Nuovi talenti Finalista al concorso

«Ho una figlia di sei anni che mi ha fatto venire la voglia di disegnare». Comincia con queste parole il racconto di Marina Miroglio, architetto ed esperta di decorazione d'interni, che insieme alla sorella Monica, ortodontista ma nel business come responsabile dei contatti con la stampa, firma una piccola quanto originale collezione di abbigliamento per bambine chiamata Ediemma.

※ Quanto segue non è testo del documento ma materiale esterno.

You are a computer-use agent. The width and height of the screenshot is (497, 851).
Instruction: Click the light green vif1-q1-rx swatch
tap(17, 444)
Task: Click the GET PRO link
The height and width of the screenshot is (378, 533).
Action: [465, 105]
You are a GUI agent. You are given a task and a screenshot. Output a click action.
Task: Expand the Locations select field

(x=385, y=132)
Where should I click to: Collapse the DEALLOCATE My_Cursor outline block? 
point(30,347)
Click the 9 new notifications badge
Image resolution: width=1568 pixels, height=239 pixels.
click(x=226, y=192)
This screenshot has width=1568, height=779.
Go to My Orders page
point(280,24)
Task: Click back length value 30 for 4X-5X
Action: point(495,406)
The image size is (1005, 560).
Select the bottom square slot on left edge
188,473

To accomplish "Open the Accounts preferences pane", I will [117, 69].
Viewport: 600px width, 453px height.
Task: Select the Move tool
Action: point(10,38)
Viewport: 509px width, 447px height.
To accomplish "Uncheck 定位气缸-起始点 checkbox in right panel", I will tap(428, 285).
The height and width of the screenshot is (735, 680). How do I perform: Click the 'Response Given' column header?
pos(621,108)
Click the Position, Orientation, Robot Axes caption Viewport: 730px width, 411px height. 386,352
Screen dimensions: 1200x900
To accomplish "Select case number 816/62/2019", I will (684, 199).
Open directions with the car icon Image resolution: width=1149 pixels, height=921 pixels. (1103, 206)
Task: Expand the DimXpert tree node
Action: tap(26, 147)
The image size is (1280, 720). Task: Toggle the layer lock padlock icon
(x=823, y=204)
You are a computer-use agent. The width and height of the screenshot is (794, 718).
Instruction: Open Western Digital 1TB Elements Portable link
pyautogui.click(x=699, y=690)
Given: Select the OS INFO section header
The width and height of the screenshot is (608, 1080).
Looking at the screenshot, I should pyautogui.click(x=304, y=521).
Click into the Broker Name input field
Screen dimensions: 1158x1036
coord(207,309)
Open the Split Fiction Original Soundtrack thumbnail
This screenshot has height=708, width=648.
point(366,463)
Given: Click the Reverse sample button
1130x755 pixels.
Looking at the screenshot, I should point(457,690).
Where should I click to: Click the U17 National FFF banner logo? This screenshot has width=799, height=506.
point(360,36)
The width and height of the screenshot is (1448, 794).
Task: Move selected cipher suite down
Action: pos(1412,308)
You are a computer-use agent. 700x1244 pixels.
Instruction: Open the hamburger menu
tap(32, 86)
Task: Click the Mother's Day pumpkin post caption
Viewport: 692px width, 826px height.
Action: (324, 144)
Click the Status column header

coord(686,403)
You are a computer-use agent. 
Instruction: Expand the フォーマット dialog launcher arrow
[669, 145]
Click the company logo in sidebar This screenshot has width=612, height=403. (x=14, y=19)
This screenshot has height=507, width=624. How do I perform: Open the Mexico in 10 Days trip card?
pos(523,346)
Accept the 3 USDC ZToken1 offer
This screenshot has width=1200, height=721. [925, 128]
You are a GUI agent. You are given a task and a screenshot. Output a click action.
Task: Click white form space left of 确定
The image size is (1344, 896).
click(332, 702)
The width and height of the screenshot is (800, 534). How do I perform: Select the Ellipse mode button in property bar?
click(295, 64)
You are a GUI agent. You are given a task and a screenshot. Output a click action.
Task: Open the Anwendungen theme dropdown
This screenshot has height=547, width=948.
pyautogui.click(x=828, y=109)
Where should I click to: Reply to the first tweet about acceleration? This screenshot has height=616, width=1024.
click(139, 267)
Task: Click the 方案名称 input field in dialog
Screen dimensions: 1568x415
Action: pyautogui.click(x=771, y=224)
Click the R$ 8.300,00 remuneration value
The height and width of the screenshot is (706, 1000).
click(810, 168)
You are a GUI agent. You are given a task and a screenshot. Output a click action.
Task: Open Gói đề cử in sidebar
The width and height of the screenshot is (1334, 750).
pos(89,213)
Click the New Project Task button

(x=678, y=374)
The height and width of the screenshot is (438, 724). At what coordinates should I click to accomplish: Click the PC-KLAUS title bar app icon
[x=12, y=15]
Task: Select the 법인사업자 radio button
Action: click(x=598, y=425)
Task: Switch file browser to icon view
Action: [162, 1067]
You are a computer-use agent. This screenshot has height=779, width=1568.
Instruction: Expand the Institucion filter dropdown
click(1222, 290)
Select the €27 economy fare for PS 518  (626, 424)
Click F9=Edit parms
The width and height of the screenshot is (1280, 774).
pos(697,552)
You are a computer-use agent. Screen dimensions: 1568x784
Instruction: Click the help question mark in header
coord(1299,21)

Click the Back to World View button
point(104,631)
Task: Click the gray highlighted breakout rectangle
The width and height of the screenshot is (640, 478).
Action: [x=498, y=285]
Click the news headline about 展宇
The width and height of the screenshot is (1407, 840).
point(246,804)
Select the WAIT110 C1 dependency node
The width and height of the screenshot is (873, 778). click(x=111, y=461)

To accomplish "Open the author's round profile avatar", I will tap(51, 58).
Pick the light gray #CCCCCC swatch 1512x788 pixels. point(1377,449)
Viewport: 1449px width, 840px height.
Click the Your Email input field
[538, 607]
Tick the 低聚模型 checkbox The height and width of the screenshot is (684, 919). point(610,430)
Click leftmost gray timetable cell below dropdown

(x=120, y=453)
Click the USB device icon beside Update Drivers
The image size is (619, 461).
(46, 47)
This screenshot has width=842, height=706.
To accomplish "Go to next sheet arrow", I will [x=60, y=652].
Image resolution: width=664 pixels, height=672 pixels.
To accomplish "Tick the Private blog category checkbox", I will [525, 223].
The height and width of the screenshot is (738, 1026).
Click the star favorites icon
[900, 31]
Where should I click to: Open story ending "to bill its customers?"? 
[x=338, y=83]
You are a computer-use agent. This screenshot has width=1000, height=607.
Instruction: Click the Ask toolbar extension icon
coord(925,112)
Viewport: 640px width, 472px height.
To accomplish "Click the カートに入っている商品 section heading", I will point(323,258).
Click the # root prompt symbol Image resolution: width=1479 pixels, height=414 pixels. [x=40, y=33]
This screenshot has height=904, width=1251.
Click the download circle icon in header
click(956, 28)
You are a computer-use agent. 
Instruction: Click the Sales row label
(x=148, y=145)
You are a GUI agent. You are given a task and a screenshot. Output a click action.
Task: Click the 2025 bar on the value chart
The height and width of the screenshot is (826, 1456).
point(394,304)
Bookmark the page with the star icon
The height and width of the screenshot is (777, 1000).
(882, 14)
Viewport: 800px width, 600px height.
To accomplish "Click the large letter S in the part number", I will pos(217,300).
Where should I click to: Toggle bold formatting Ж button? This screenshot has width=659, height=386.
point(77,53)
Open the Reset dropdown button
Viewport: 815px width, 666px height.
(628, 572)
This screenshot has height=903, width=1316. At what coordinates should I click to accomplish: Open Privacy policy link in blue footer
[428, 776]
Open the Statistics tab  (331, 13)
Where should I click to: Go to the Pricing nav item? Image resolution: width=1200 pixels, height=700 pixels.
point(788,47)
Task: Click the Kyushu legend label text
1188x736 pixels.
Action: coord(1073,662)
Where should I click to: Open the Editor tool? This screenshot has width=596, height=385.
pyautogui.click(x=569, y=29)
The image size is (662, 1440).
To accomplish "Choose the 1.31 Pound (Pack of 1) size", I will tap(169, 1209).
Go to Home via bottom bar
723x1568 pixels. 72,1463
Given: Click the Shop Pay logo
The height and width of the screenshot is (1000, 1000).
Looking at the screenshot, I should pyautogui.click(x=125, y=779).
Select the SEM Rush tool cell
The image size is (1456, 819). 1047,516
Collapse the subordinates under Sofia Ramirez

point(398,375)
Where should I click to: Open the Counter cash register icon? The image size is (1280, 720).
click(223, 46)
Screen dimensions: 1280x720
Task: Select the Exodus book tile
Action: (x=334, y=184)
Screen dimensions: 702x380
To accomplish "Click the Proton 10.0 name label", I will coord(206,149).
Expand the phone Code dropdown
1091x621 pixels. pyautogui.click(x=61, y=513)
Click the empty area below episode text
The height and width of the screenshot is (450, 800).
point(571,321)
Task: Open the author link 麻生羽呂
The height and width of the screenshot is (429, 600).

«Ho cominciato disegnando qualche abito per Emma su grandi fogli di carta da pacchi bianca sparsi per terra» dice la designer spiegando di essere partita da forme semplici e geometriche, il rombo, l'aquilone, la campana, la corolla per inventare silhouette spoglie ma altamente espressive. E di aver cercato poi un laboratorio a Milano che realizzasse modellistica, prototipi e produzione. Le prime soddisfazioni sono arrivate con la partecipazione al concorso Who's on Next di Pitti Bimbo dove è arrivata tra i finalisti. Questo piccolo progetto, ma di grande interesse sotto il profilo del design, si compone di venti modelli per estate e inverno. I vestiti, prevalentemente sleevless, sono molto lineari come vorrebbe un certo minimalismo che rimanda, senza dubbi, a un gusto squisitamente francese. Gli scamiciati sono sviluppati in puro lino doppiato in due colori e in crepella di lana e portano sul fondo il ricamo discreto del logo: una casetta con tanto di comignolo tratteggiata con mano infantile. Ogni modello fa storia a sé ma tutta la collezione parla di un gusto elitario e sopraffino: il trench è in tessuto spalmato bianco latte, l'impermeabile è in tessuto tecnico argento con interno color becco di papero. Sono belle le t-.shirt in micromodal bicolori in sei diverse tonalità e i costumi da bagno monospalla doppiati che si possono indossare da entrambi i lati e accostano il turchese col bianco, il prugna con il giallo, il marrone e il nero con il bianco. Una gioia per le bambine dai 5 ai 10 anni che hanno la fortuna di poterli comprare. Per il momento solo attraverso il sito ediemma@ediemma.com. In futuro Marina e Monica si augurano di trovare la possibilità di produrre industrialmente e distribuire controllando i costi. Ora il prezzi sono questi: t-shirt a 18 euro, vestiti circa 80, il cappottino in lana e cashmere sui 100.